EXERCISE DETAILS
Omit all pictures and transcribe only the lines in the entries below that run from the line with "[close] (1356, 710)" through the line with "Our Services (66, 2043)".
RECORDS FOR THE TASK Start Marker
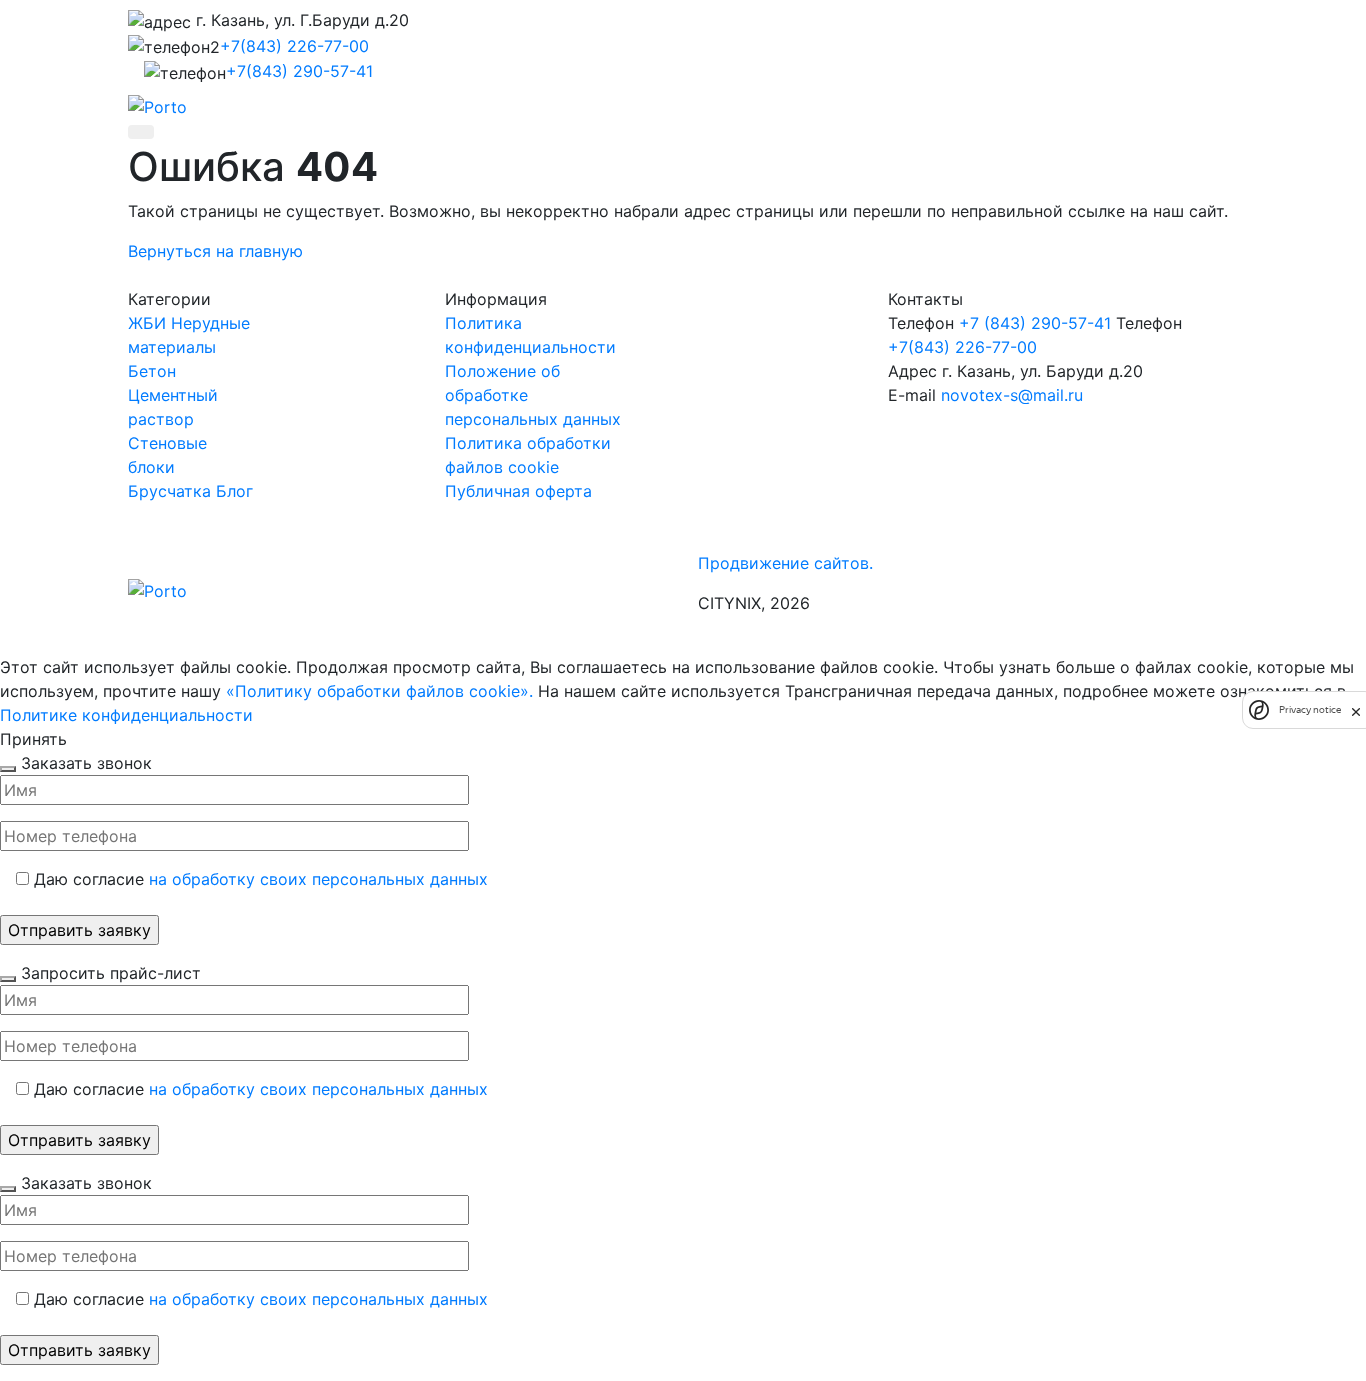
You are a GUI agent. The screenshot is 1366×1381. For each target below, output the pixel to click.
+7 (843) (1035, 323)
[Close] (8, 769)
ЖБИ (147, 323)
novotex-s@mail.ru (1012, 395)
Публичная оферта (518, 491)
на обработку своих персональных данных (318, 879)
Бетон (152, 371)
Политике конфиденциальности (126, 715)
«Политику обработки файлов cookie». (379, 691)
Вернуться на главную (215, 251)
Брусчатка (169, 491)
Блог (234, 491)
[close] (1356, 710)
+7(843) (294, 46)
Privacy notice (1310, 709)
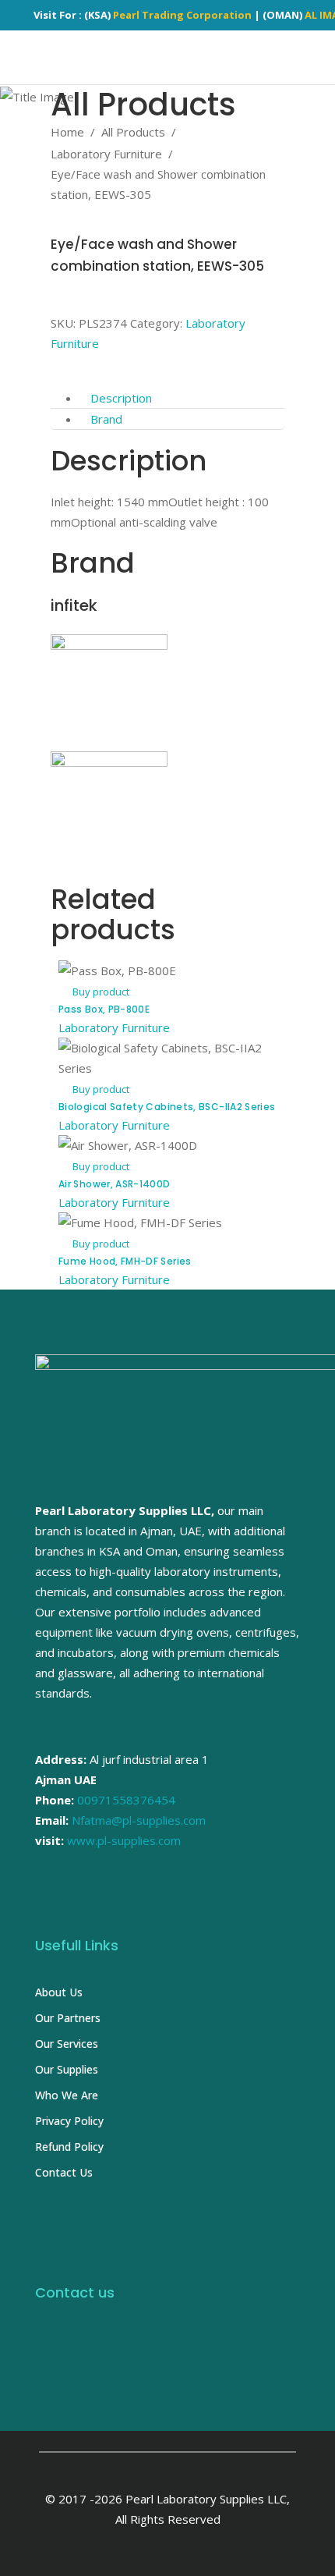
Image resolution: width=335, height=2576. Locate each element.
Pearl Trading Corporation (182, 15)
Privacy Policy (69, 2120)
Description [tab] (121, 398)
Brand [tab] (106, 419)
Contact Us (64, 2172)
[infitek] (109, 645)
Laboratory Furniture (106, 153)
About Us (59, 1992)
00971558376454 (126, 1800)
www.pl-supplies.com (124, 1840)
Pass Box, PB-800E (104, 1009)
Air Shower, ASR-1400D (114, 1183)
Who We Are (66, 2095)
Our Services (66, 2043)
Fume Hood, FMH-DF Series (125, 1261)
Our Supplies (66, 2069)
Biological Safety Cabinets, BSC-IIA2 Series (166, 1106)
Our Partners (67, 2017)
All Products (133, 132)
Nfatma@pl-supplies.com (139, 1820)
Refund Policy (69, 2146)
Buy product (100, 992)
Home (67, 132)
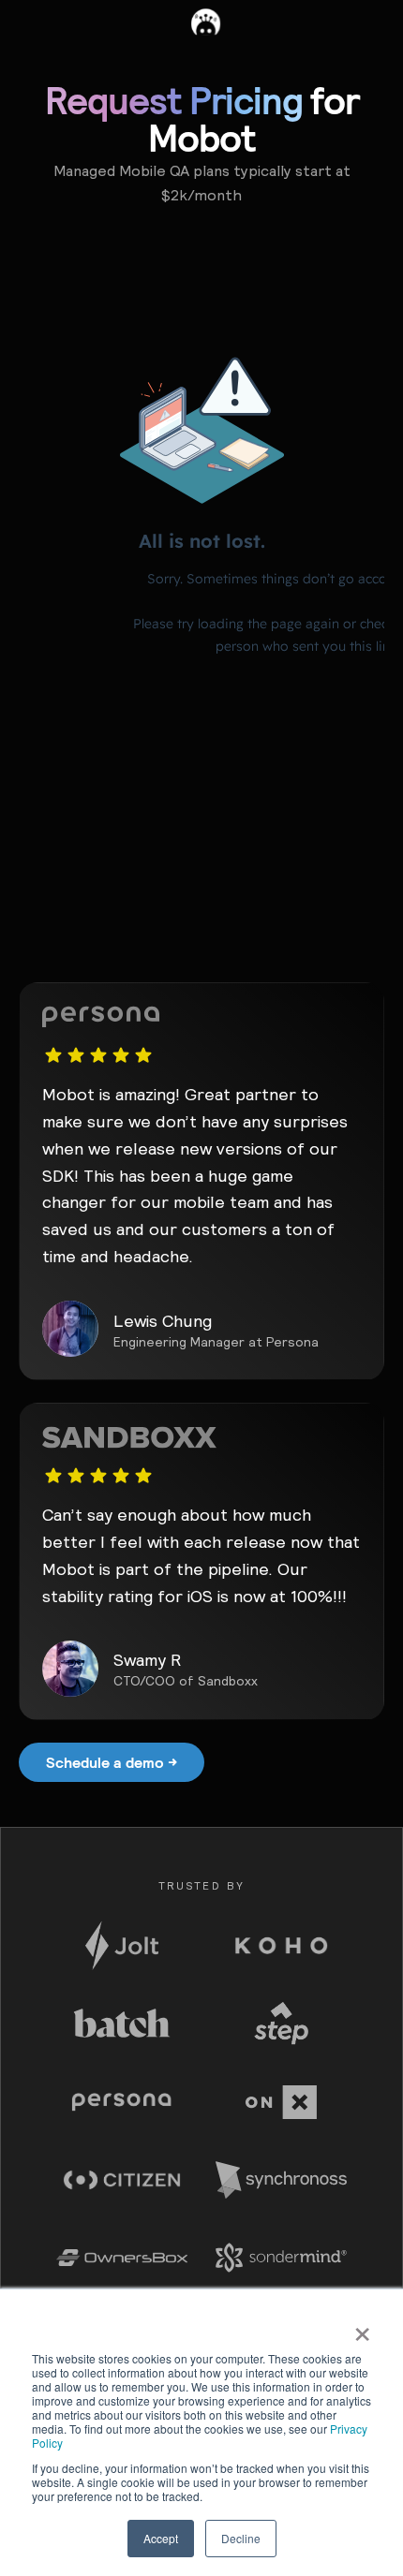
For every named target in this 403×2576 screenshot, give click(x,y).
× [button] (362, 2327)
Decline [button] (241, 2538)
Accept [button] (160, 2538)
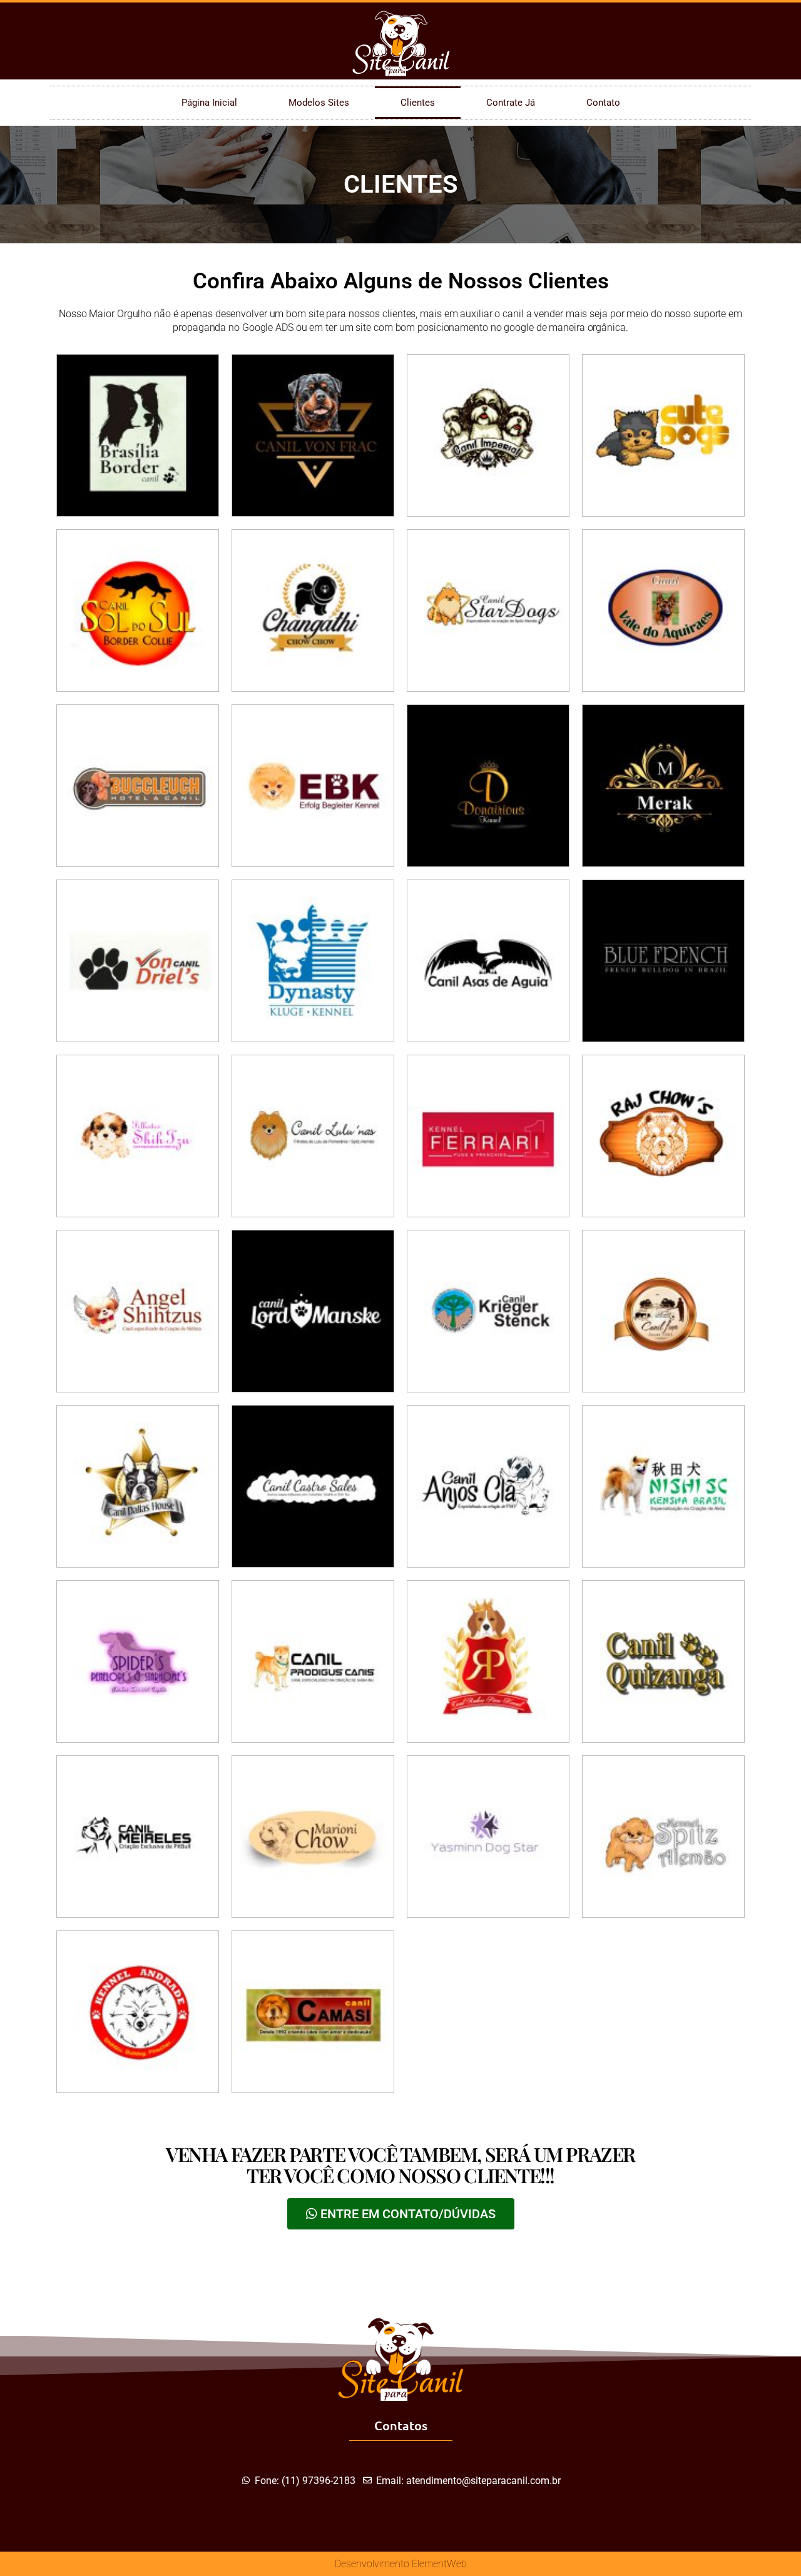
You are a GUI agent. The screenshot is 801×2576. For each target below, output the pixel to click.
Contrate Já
RECORDS FOR THE TASK End Marker
ANSWER TO THIS EXERCISE
[close] (1356, 710)
+7(843) (294, 46)
Privacy notice (1310, 709)
Image resolution: width=335, height=2576. Locate each element.
Pearl Trading Corporation (182, 15)
Privacy Policy (69, 2120)
Description [tab] (121, 398)
Brand [tab] (106, 419)
Contact Us (64, 2172)
[infitek] (109, 645)
Laboratory Furniture (106, 153)
About Us (59, 1992)
00971558376454 (126, 1800)
www.pl-supplies.com (124, 1840)
Pass Box, PB-800E (104, 1009)
Air Shower, ASR-1400D (114, 1183)
Who We Are (66, 2095)
Our Services (66, 2043)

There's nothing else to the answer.